§ **What is expected**
Find the line with "xuliang0826999@gmail.com (131, 2478)" in the entries below. Repeat it, every following line, and the line with "Publications (225, 14)", exactly and with nothing added.

### The input

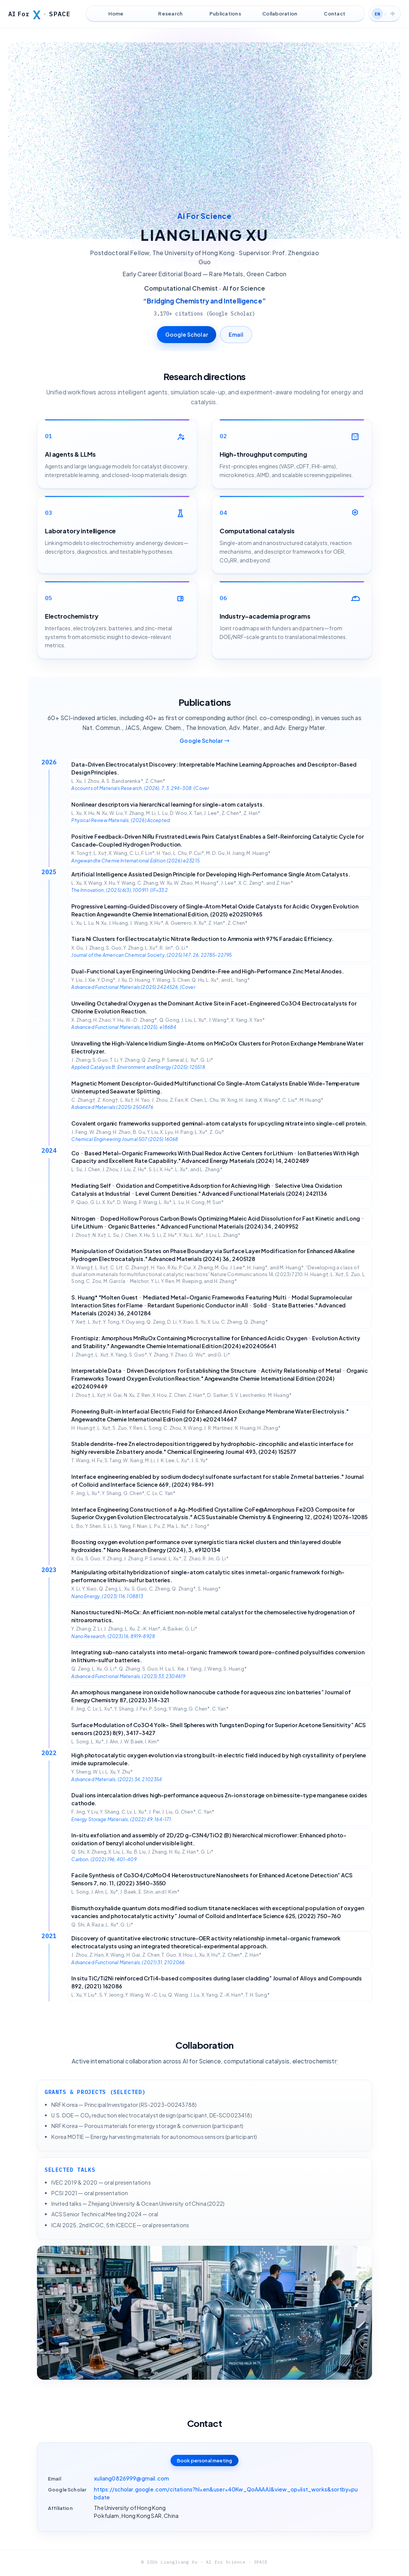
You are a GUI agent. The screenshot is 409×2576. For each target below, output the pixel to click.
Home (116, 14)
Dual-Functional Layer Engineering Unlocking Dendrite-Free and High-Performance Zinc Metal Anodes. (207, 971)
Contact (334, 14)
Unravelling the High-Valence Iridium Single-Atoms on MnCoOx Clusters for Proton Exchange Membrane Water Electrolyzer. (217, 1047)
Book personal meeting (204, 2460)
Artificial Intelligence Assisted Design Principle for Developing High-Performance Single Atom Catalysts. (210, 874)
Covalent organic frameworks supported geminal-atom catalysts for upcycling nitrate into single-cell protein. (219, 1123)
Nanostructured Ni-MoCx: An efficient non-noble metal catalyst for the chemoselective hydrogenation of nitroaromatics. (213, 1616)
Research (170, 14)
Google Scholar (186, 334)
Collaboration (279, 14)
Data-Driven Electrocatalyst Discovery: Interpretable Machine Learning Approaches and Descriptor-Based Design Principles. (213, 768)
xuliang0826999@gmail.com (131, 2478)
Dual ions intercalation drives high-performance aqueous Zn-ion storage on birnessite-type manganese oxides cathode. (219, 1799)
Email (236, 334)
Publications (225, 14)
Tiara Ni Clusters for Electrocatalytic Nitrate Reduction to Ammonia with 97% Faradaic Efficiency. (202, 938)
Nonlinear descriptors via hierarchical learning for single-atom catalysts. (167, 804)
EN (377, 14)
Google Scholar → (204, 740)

######

§ **Task result**
xuliang0826999@gmail.com (131, 2478)
Dual ions intercalation drives high-performance aqueous Zn-ion storage on birnessite-type manganese oxides cathode. (219, 1799)
Email (236, 334)
Publications (225, 14)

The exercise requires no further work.